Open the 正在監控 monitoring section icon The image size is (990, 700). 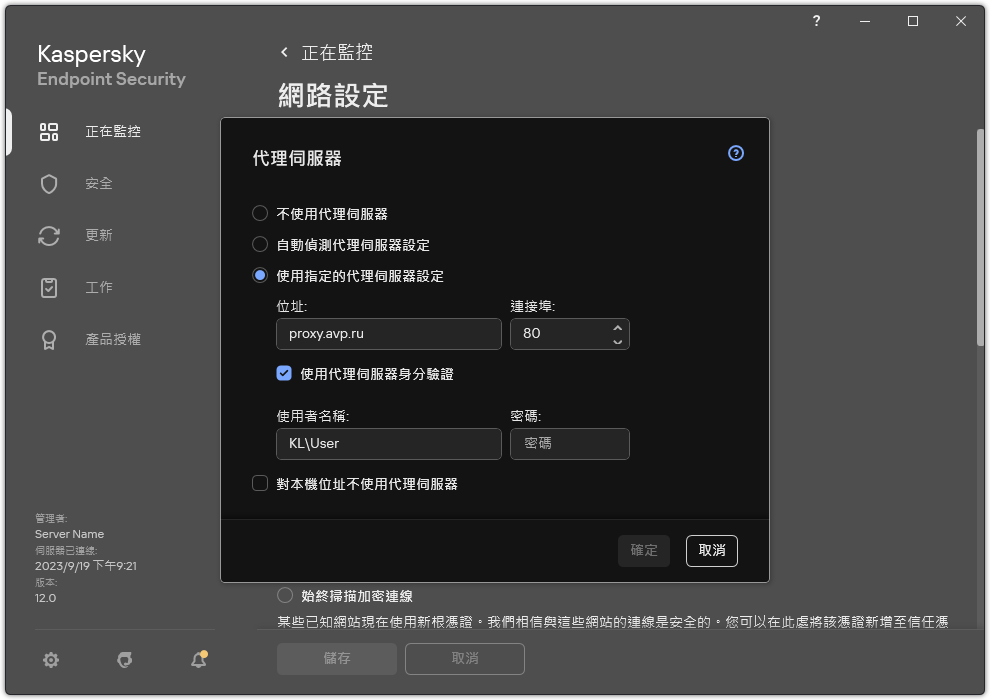tap(49, 131)
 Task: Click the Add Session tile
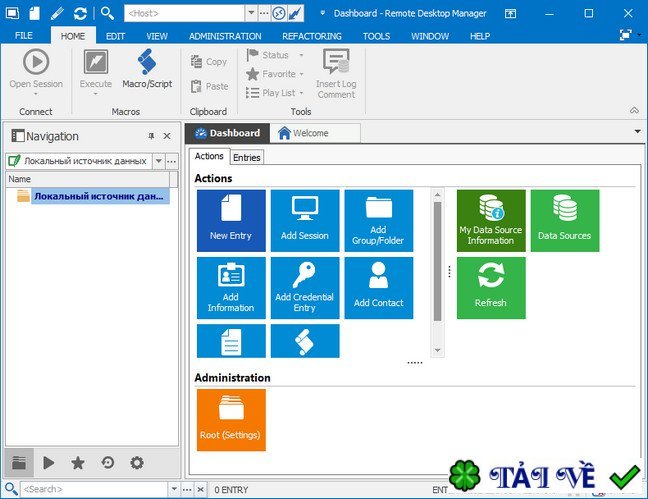[305, 220]
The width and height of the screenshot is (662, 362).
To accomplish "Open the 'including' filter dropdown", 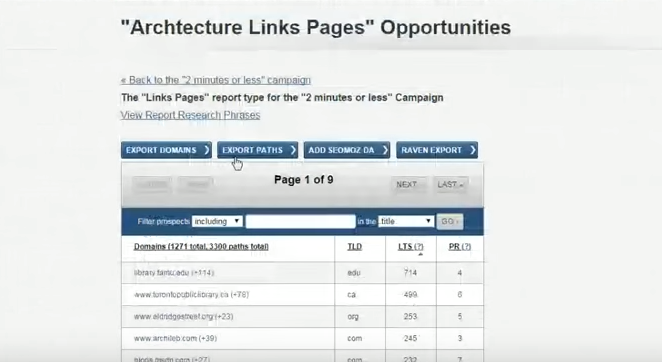I will coord(217,221).
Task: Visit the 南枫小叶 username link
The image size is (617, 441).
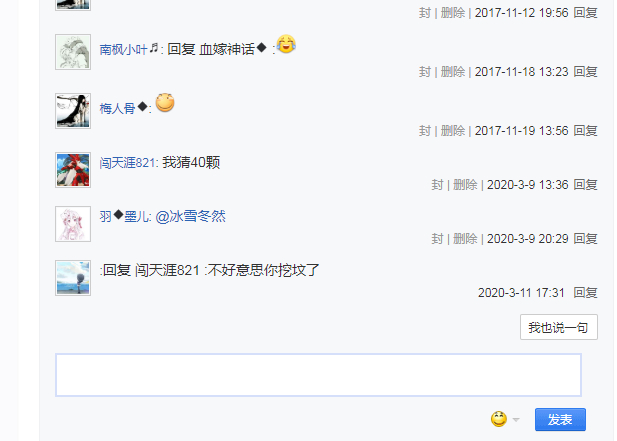Action: coord(129,50)
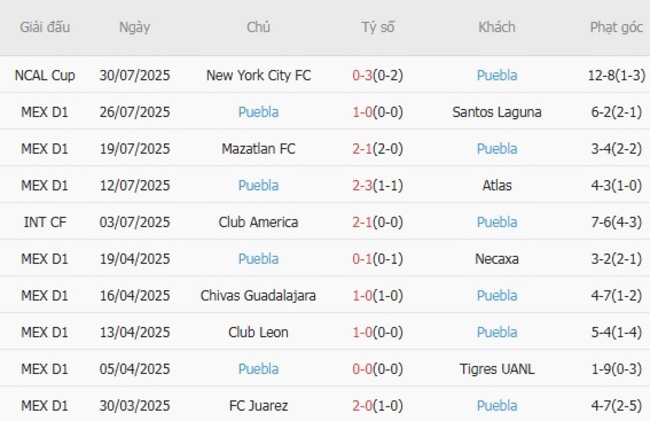Select the NCAL Cup competition cell
650x421 pixels.
click(x=45, y=75)
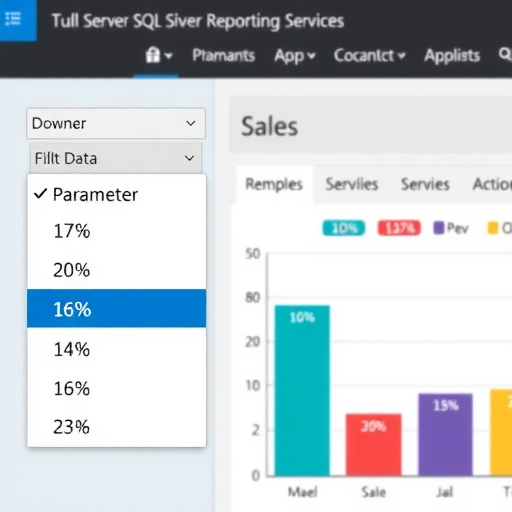Open the App dropdown menu
The height and width of the screenshot is (512, 512).
[295, 56]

# # # #

## [What is being asked]
Only what runs from the line holding "Task: Visit the 南枫小叶 username link" through the end of the entries above is to be given again, exactly, with every picture omitted.

## [Your solution]
Task: Visit the 南枫小叶 username link
The image size is (617, 441).
Action: coord(129,50)
Select the NCAL Cup competition cell
650x421 pixels.
click(x=45, y=75)
Open the App dropdown menu
The height and width of the screenshot is (512, 512).
[295, 56]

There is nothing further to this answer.